Marcheline, como cualquier gallego, italiano o irlandés, como cualquier emigrante, está aquí aunque sea de allá, o sigue allá aunque esté aquí. Es la enfermedad del ausente, que sólo entiende el que pone tierra por medio. “Tengo como una sombra en mi alma. Me haría ilusión volver a Ecuador, mas no sé si mi corazón soportaría el pum pum. Es una nostalgia profunda que no me quita nadie, algo que ni siquiera puedo soñar. Si fue muy difícil emigrar, más difícil ha sido vivir. Retornar ya sería…”. Tal vez quiera decir imposible. Quizás los puntos suspensivos sean tres lágrimas en peligro de desbordamiento. “Te he narrado mucho tiempo, evitando lo más profundo”. Allí donde no se hace pie.

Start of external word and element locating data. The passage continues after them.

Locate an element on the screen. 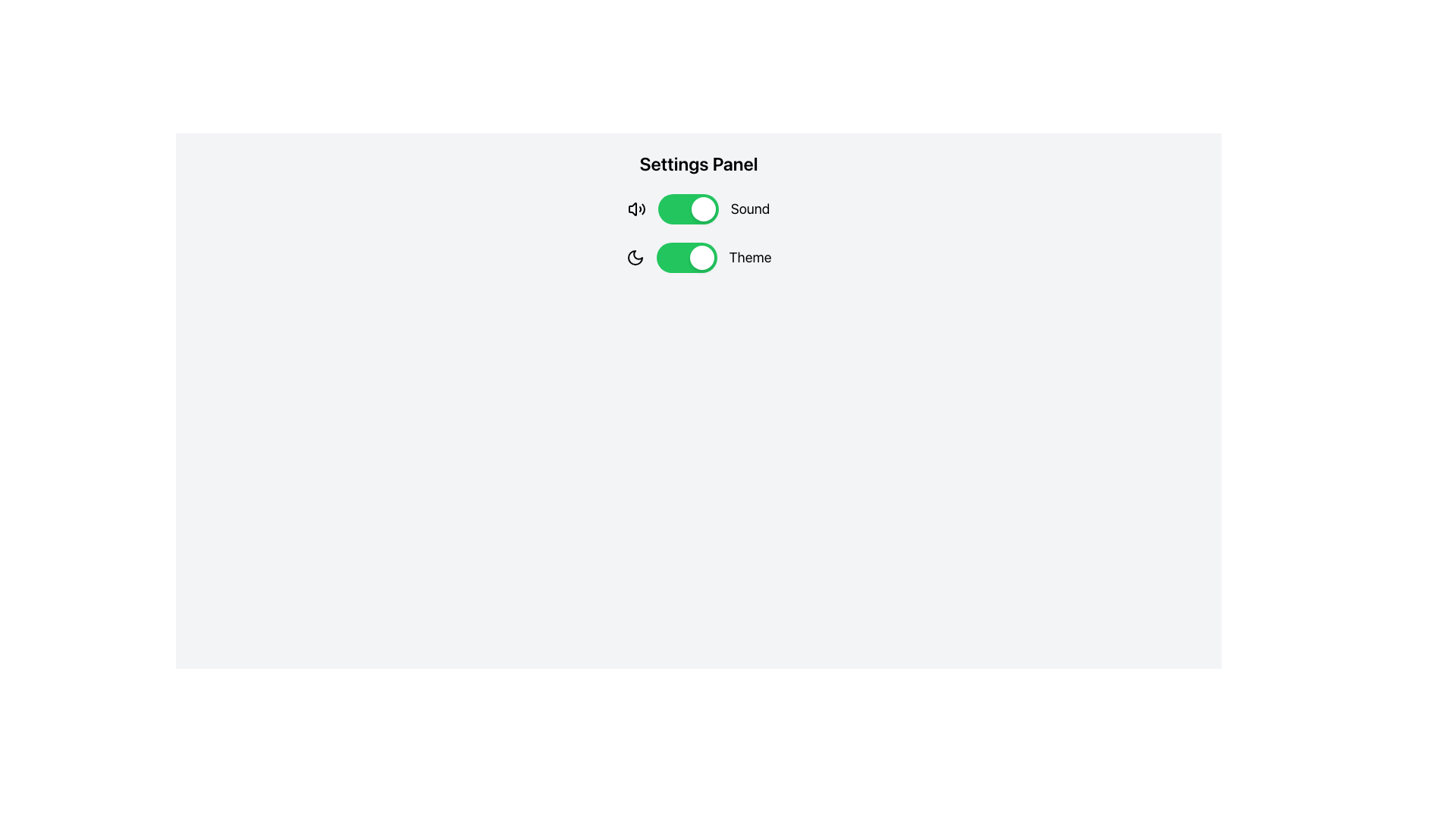 The image size is (1456, 819). the draggable toggle circle on the left side of the green toggle switch is located at coordinates (702, 209).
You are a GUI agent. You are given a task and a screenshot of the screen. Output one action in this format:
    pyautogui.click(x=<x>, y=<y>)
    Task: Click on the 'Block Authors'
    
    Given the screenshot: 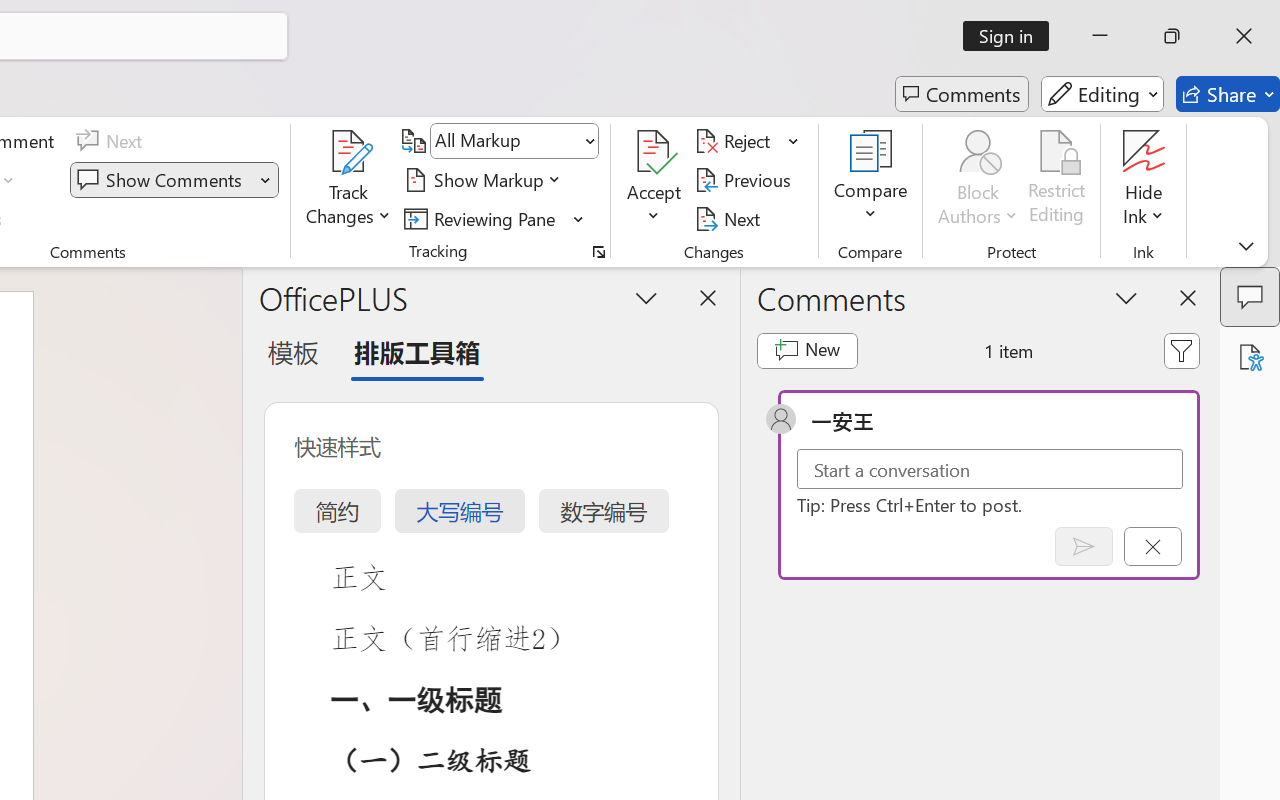 What is the action you would take?
    pyautogui.click(x=977, y=151)
    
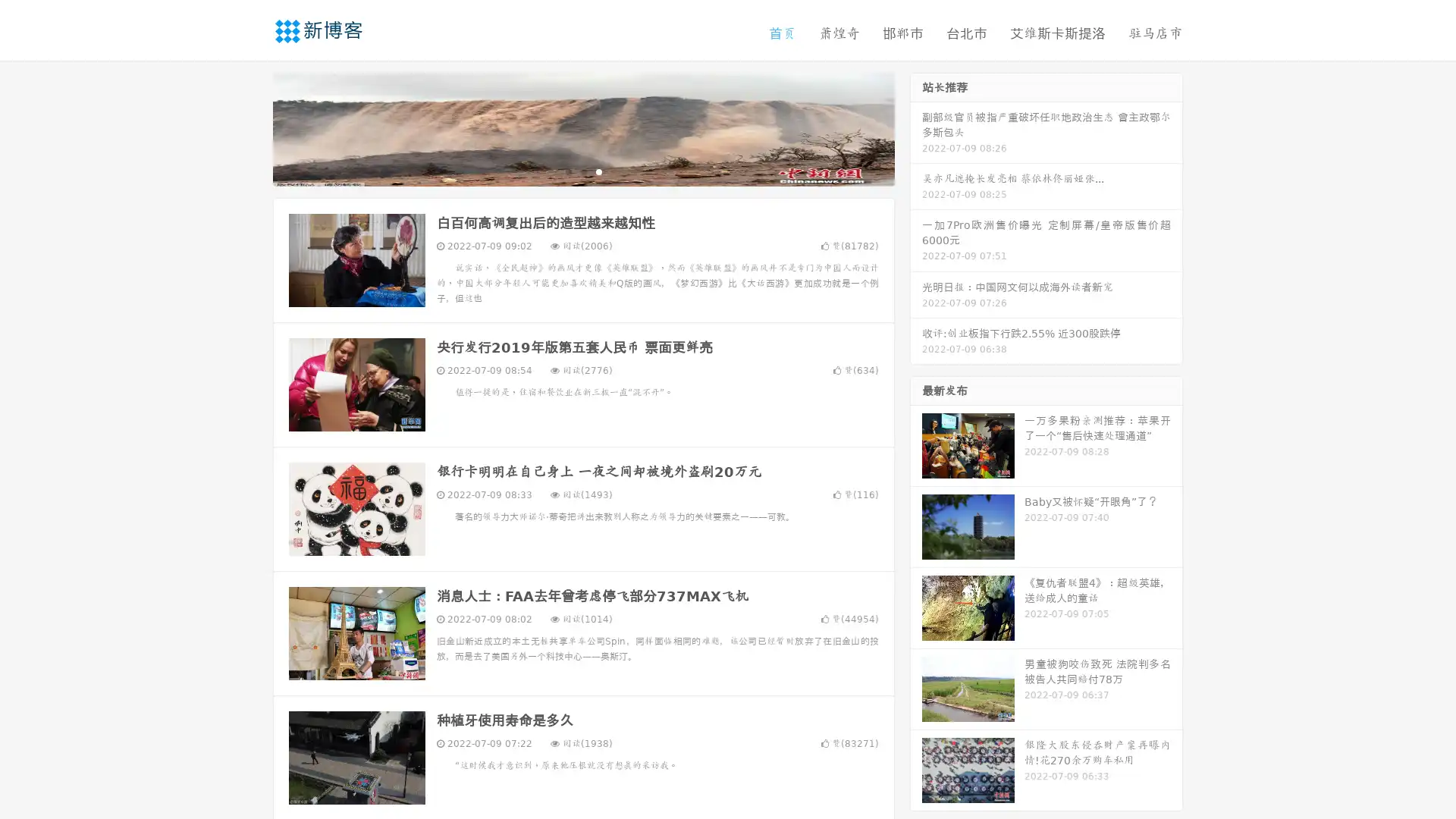 The height and width of the screenshot is (819, 1456). I want to click on Go to slide 1, so click(567, 171).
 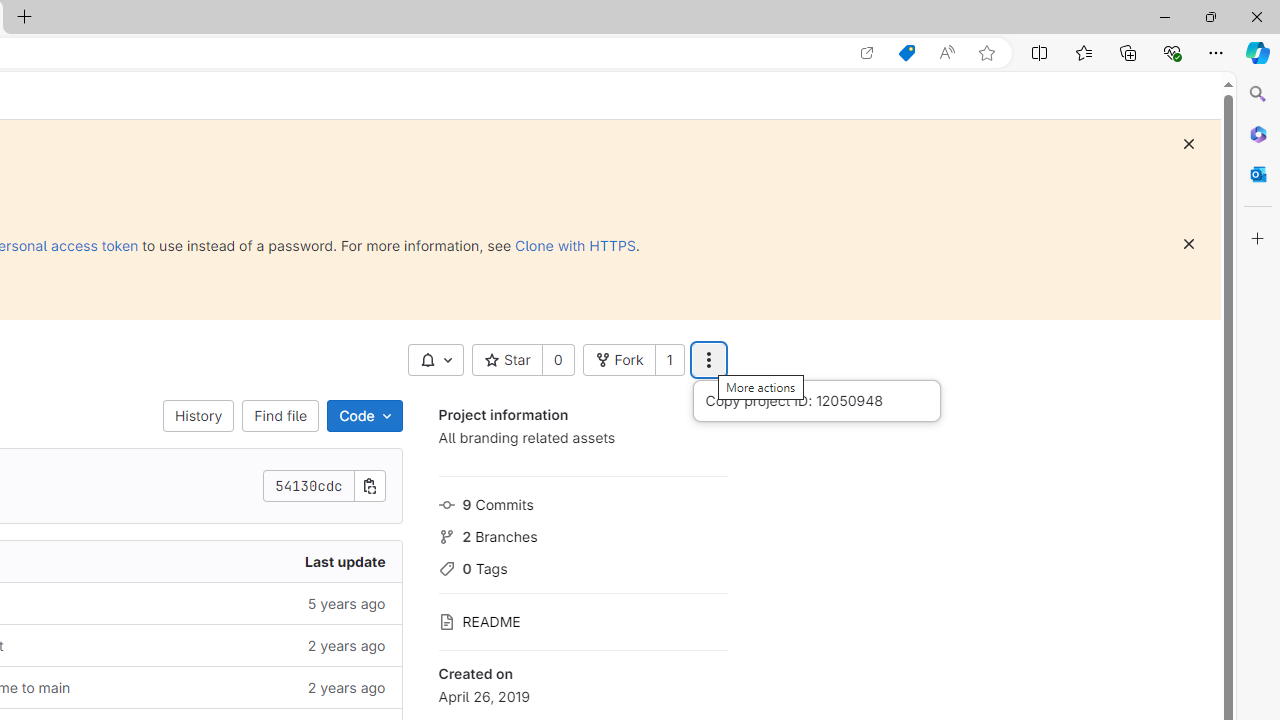 I want to click on 'Class: s16 icon gl-mr-3 gl-text-gray-500', so click(x=445, y=621).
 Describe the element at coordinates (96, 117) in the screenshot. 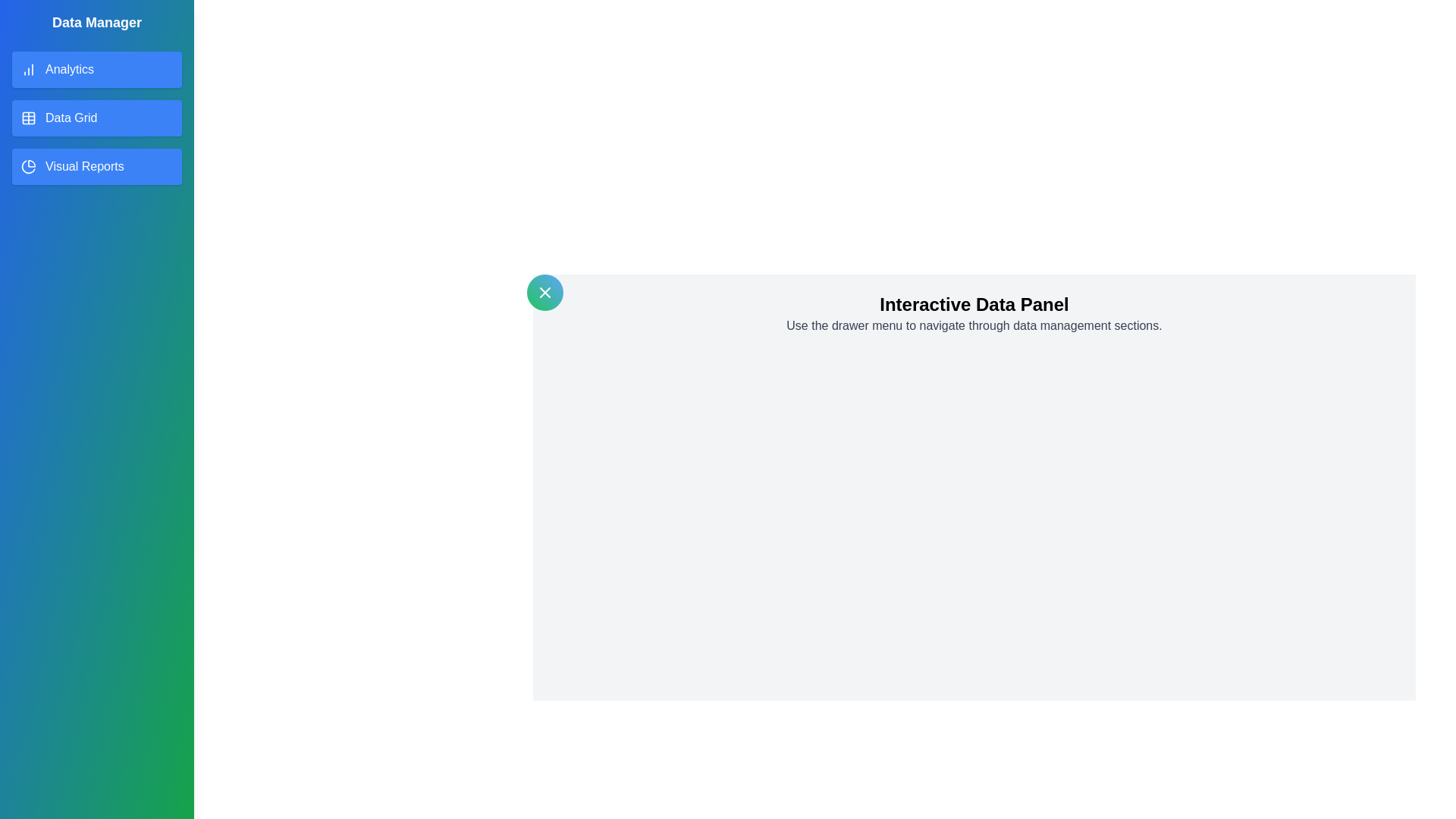

I see `the item Data Grid in the drawer list` at that location.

Pueden preguntarse en qué barrio vive Marcheline, y la respuesta es que en cualquiera, o en todos. Imagínense ahora sus relatos juntos, el relato de todas las Marchelines, desembocando en uno solo. Seguro que escuchan la fuerza de las aguas, que arrastran todo a su paso: una madre a la que no han vuelto a abrazar; unos hijos criados por otros; un padre al que no vieron morir; una vecina estafada por las preferentes; una pareja que no recuerda su último empleo; una casa que era suya y que ya no lo es; un puesto de trabajo que, cada vez que dan un paso, se aleja; una tierra a la que no pueden volver, o a la que regresarán cómo nunca habían pensado; incluso alguien a quien ni siquiera reconocen en el espejo, como el rostro de una España distorsionada… Desconozco cómo lo ven ustedes, pero gracias, Marcheline, por graduarme la vista. No sé si me explico.